Но что бы я ни думал теперь и тогда о нашем старшине, главным стимулятором атмосферы антисемитизма был не он, а некто Шестаков, неизвестно на каких правах уже долго околачивавшийся в этой тыловой части. Он говорил, что вообще-то он офицер, но куда-то подевались его документы и он их ждет. Надо сказать, что военное дело — во всяком случае, в пределах подготовки солдата или сержанта — он знал действительно хорошо, хотя считался рядовым. Сержантские лычки ему дали уже при нас. В то, что он действительно рвался на фронт, я не верил. Старшине и другим верил, ему нет: уж очень он лебезил перед всеми, от кого зависел. Этот человек был антисемитом настоящим, по душевной потребности. Я бы сказал, антисемитом — мечтателем и провозвестником. Впрочем, в его отношении ко мне сказывался не только антисемитизм. Я был попавшийся интеллигент, да еще еврей. А он тоже был “интеллигент” — жертва советизации вузов (кончил то ли учительский, то ли какие-то курсы) и в этом смысле мучим был комплексом неполноценности.

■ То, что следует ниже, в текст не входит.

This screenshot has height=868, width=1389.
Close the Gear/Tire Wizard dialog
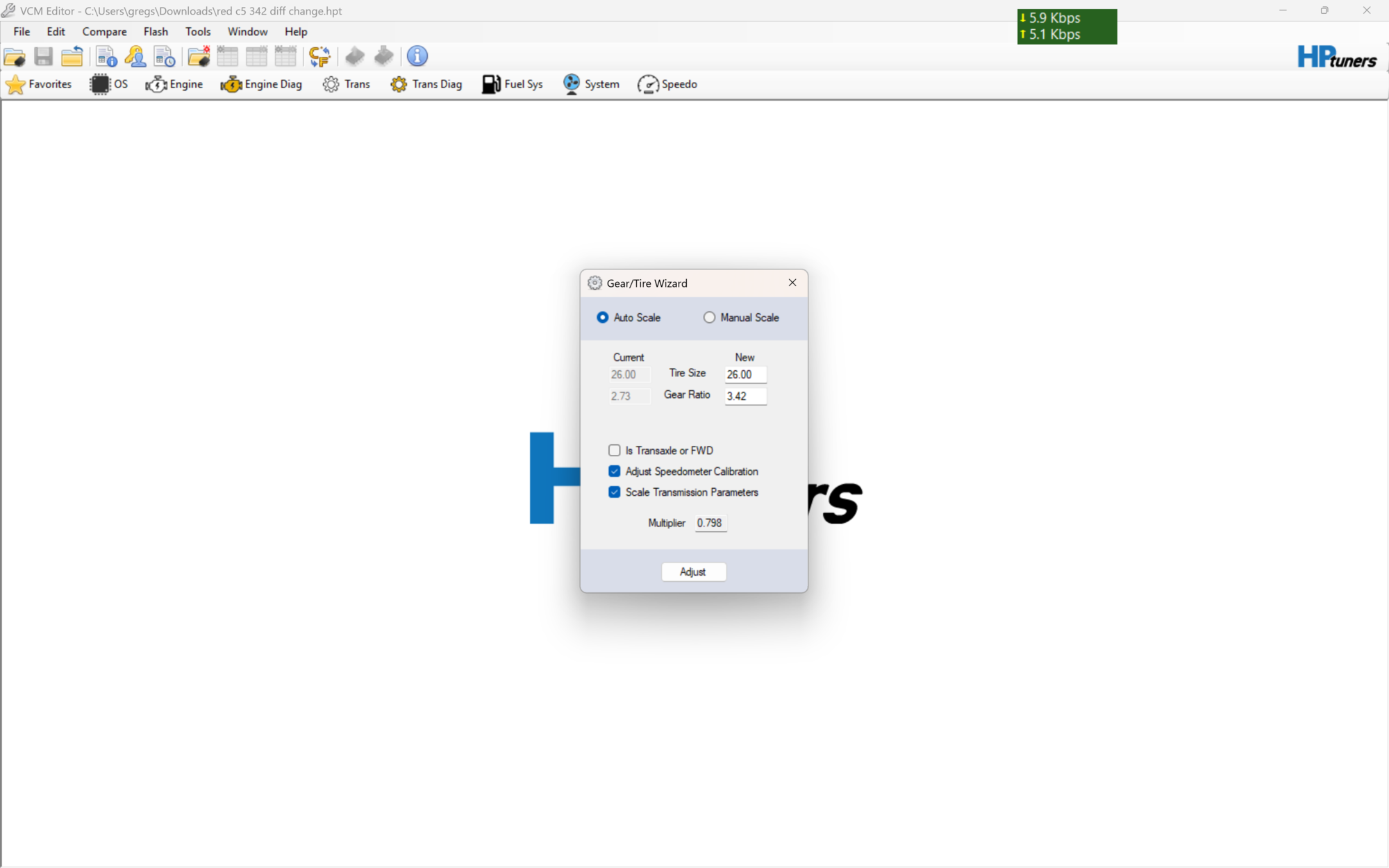(x=792, y=283)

Его разговоры о евреях выходили за грани обычных в армии. Он не ограничивался тем, что евреи-де уклоняются от службы, но любил поговорить и о другом — о еврейском засилии. Однажды он рассказывал героическую сагу о себе как о борце с этим хитрым засильем.
По его словам, его назначили руководить отделом народного образования какой-то из сибирских областей.

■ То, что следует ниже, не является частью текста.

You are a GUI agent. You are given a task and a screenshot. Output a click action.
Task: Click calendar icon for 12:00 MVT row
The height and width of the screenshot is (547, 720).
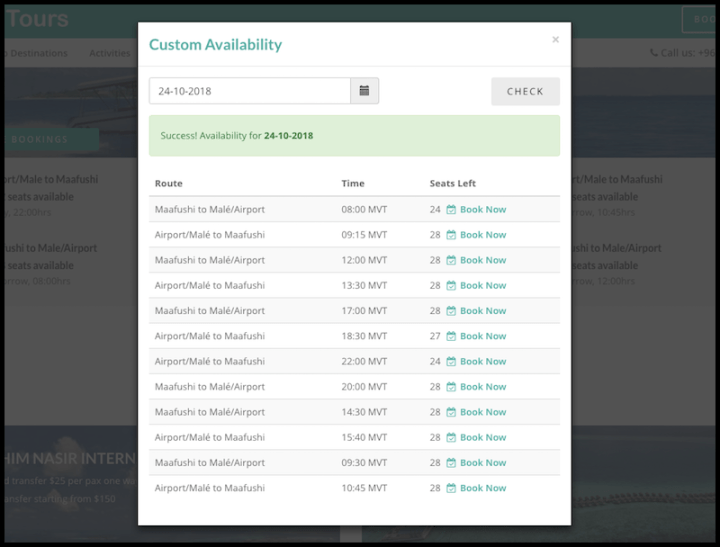[451, 260]
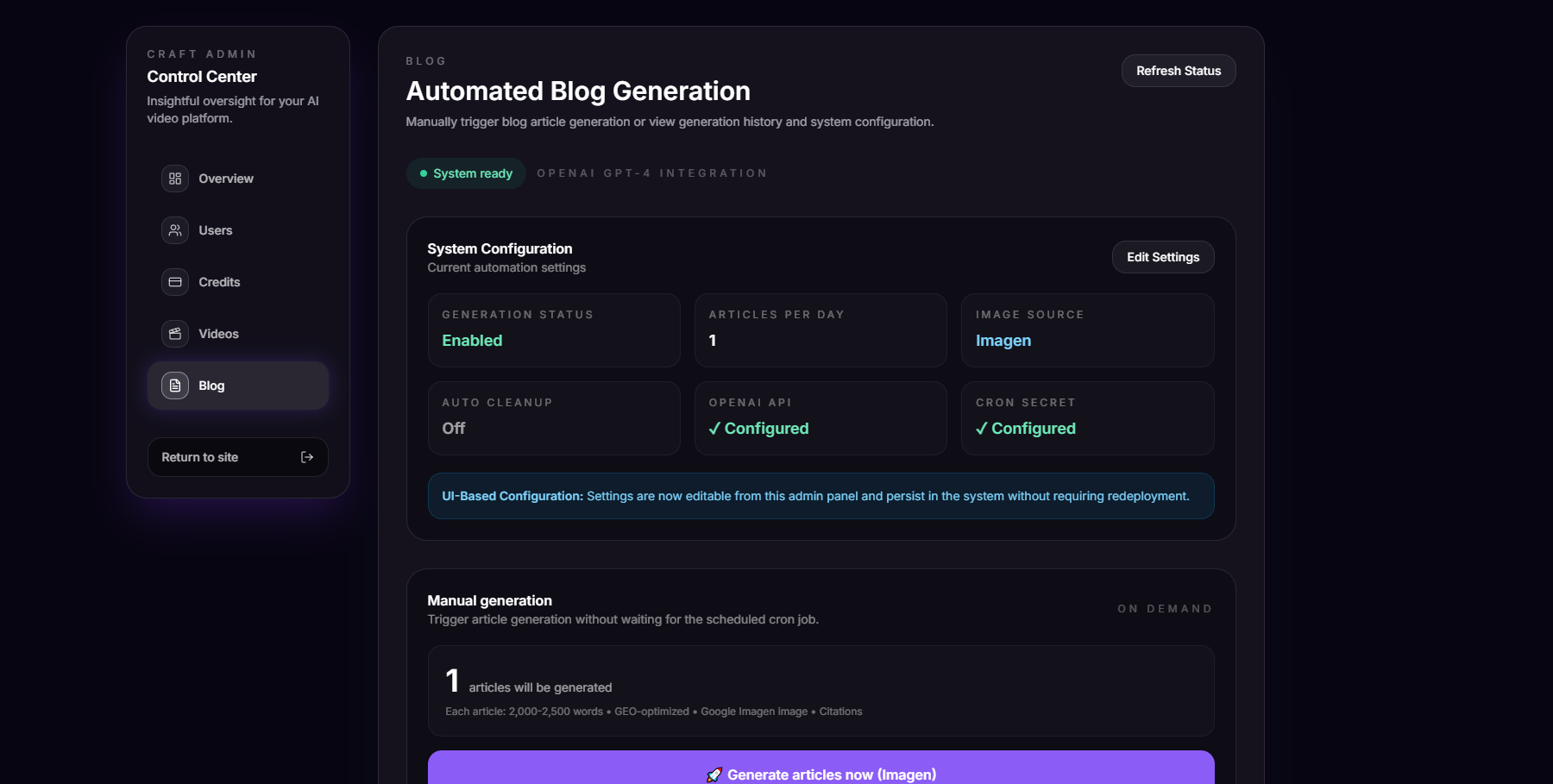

— И вот ко мне попросился на работу один еврей, и я взял его. А он привел второго, а тот — третьего... Смотрю — а у меня уже синагога. Кругом обсели. А он еще с одним приходит... Я взял и всех выгнал — до одного!

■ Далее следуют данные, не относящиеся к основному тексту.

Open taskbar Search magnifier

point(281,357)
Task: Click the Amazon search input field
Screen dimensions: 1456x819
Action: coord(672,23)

Я не очень тогда верил в то, что его могли назначить на такой пост. Он был старше нас, но все же слишком молод. Тем более дело происходило не прямо перед войной, а за несколько лет до нее. Да и уровень его был, как мне казалось, не тот. Но тут я, как теперь мне понятно, ошибался. И не с таким уровнем работали на любых постах. В том, что в учреждении работало много евреев, ничего особенно неправдоподобного нет. Разумеется, эта диспропорция вызвана общими причинами, а люди, поступавшие на работу, сами этим греха не совершали. Кстати, и у Шестакова не выходило, что они плохо работали. Но, согласно распределительной психологии, должности распределяют не в интересах дела, а “по справедливости” — как готовые блага. Каждому разряду столько-то. Это болезнь не только наша — Клинтон по этому принципу составил правительство США. Короче, все рассказанное выше могло иметь место. Не могла иметь места только сама “героическая сага”. Выгнать сразу столько людей по национальному признаку можно было только на пике “антикосмополитской” кампании 1949-го или истерии по поводу “убийц в белых халатах” 1953 года. В остальные послевоенные годы можно было евреев выживать по одному, и чаще старались не столько их выгонять, сколько не принимать на работу. А в довоенные времена, к которым относилась “сага Шестакова”, его за одну такую попытку обвинили бы в антисемитизме и в лучшем случае лишили бы партбилета и должности, а в худшем — просто бы посадили: за подрыв дружбы народов СССР. Мне такие формы защиты моего национального достоинства отнюдь не по нраву, но факт есть факт. Шестаков врал — врал самозабвенно, страстно, с южным придыханием. Точнее, мечтал вслух, выдавал желаемое за действительное... Но желаемое это в нем ощущалось каждый день, каждую минуту и отравляло мне жизнь — он ведь и спал с нами в казарме. Конечно, его филиппики я бы выдержал — но ему сочувствовали. На него мне было плевать, но на сочувствовавших ему я плевать не мог.